→ **YOUR GOAL**:
Scan the material for the string "dropdown" and copy out every line in which it occurs.

****************

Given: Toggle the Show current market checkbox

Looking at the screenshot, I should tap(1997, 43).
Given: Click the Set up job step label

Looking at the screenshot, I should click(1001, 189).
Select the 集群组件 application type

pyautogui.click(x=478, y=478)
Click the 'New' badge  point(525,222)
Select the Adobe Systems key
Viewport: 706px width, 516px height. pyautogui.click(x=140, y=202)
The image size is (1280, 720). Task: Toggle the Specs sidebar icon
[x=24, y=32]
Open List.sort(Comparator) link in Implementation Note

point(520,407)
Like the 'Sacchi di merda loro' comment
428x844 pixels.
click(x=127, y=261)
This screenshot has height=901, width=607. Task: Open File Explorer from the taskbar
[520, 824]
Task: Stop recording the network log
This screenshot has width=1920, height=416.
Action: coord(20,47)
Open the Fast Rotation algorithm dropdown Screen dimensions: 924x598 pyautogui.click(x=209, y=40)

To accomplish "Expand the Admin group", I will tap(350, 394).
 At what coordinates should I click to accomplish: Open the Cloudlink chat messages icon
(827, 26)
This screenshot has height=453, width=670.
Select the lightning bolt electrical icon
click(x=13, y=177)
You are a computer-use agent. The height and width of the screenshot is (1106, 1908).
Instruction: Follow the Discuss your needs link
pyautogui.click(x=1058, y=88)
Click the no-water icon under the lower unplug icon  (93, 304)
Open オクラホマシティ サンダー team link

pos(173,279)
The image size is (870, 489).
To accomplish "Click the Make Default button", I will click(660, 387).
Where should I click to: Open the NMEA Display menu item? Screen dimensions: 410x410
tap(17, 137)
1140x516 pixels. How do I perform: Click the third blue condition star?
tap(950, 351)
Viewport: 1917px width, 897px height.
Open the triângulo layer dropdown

****************

→ **WORKED SOLUTION**:
Open the Fast Rotation algorithm dropdown Screen dimensions: 924x598 pyautogui.click(x=209, y=40)
Open the triângulo layer dropdown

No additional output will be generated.